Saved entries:
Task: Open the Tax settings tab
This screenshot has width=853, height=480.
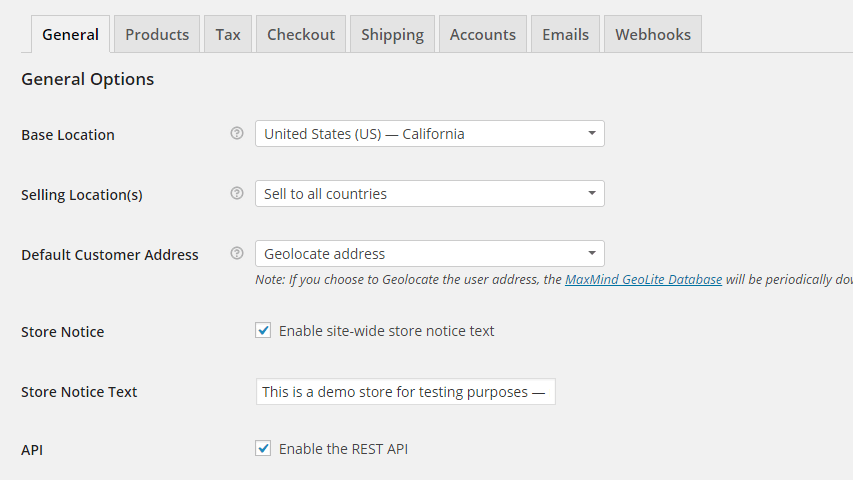Action: (x=228, y=34)
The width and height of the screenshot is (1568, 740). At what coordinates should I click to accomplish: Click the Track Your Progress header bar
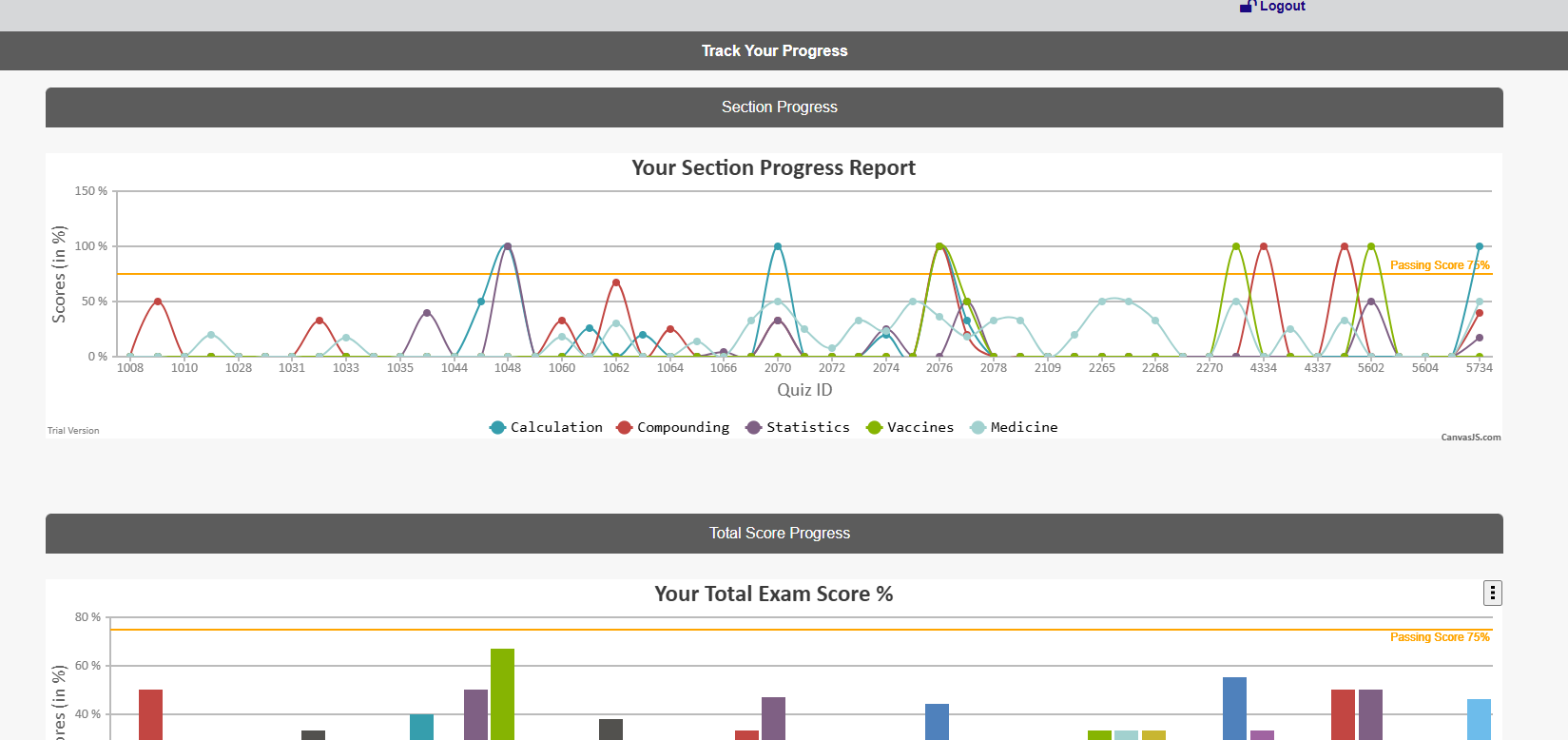[x=774, y=51]
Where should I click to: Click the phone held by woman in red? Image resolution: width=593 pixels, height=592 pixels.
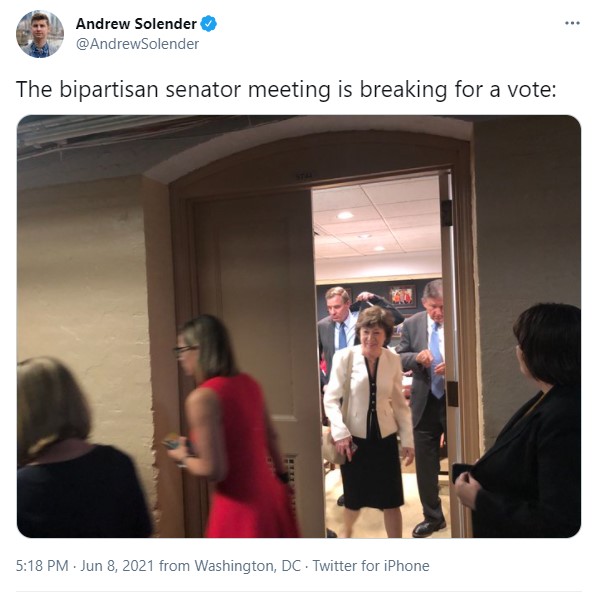pyautogui.click(x=173, y=441)
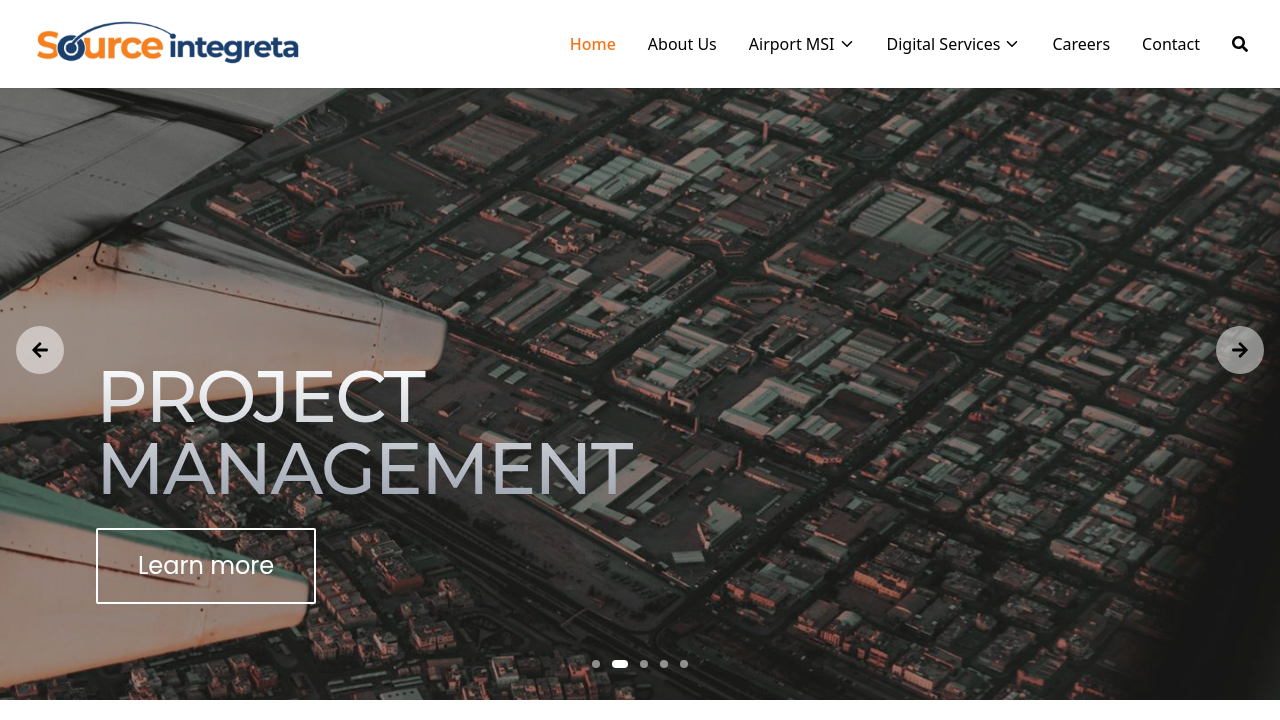1280x720 pixels.
Task: Visit the Careers page
Action: pyautogui.click(x=1081, y=44)
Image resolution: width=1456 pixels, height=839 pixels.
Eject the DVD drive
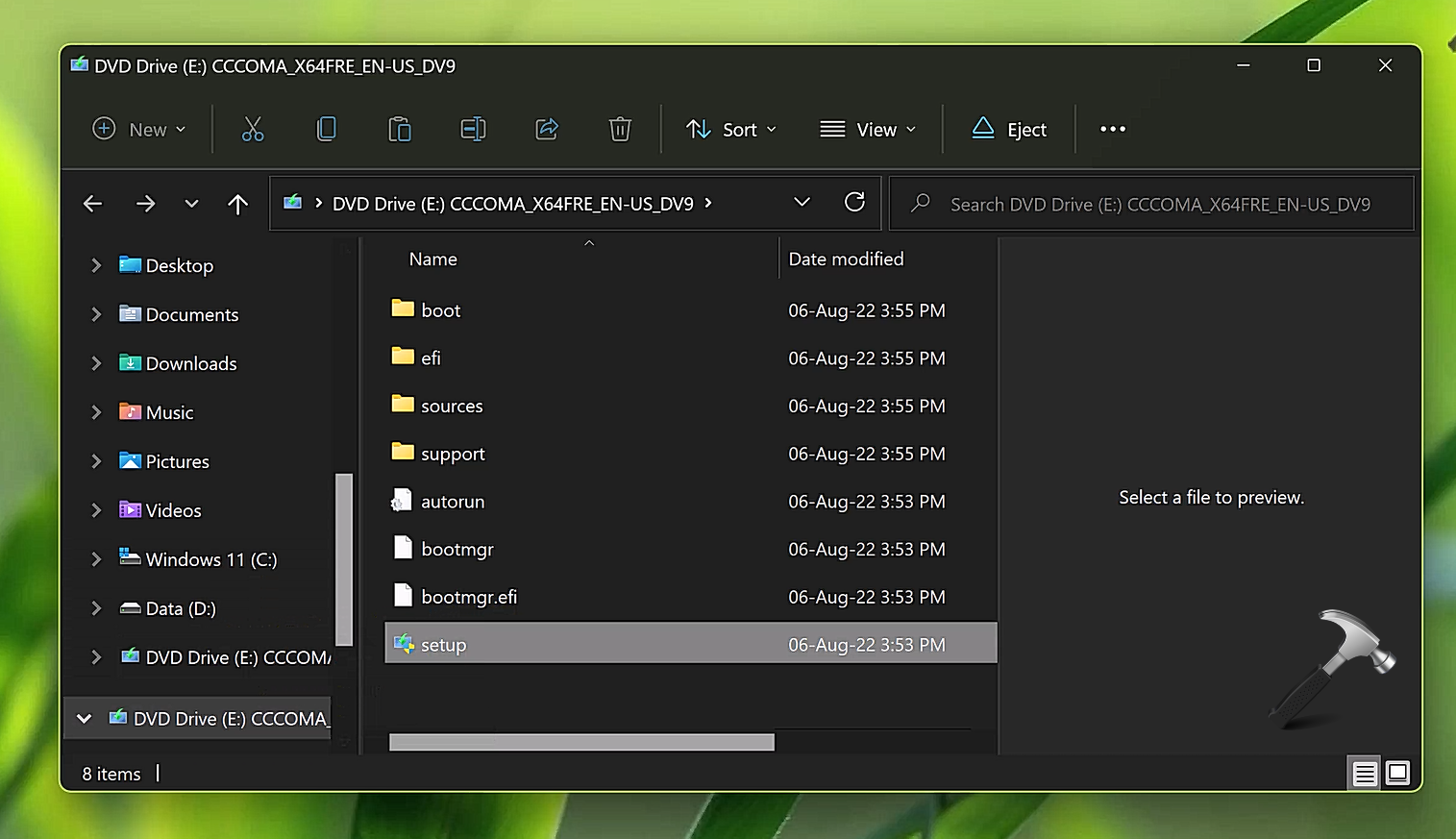point(1009,130)
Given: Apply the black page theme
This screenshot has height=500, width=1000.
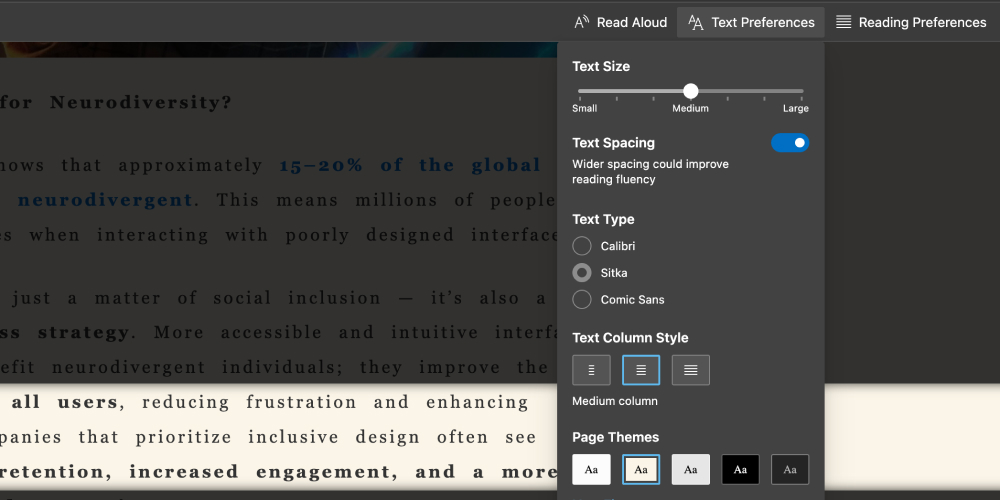Looking at the screenshot, I should click(740, 469).
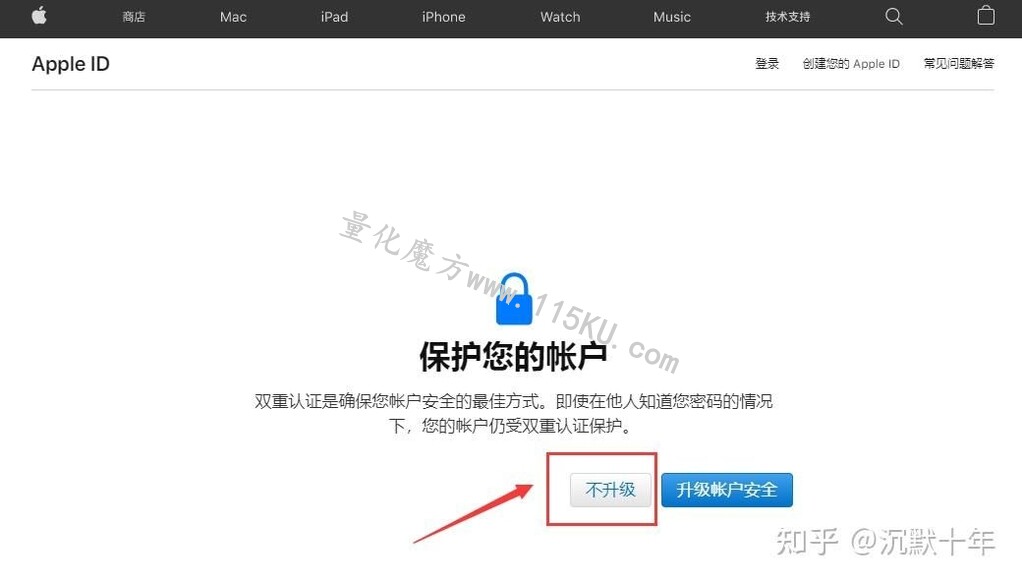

(WORK REQUEST)
Because the copy must hold no pictures, return only the lines that run from the line containing "The width and" to the end of the data above, each exactly as it stands.

(RESULT)
The width and height of the screenshot is (1568, 740). At what coordinates should I click to accomplish: Click the Track Your Progress header bar
[x=774, y=51]
Where should I click to: Click the phone held by woman in red? Image resolution: width=593 pixels, height=592 pixels.
pyautogui.click(x=173, y=441)
1280x720 pixels.
Task: Visit the Careers page
Action: pyautogui.click(x=1081, y=44)
Image resolution: width=1456 pixels, height=839 pixels.
Eject the DVD drive
point(1009,130)
Given: Apply the black page theme
This screenshot has height=500, width=1000.
Looking at the screenshot, I should click(740, 469).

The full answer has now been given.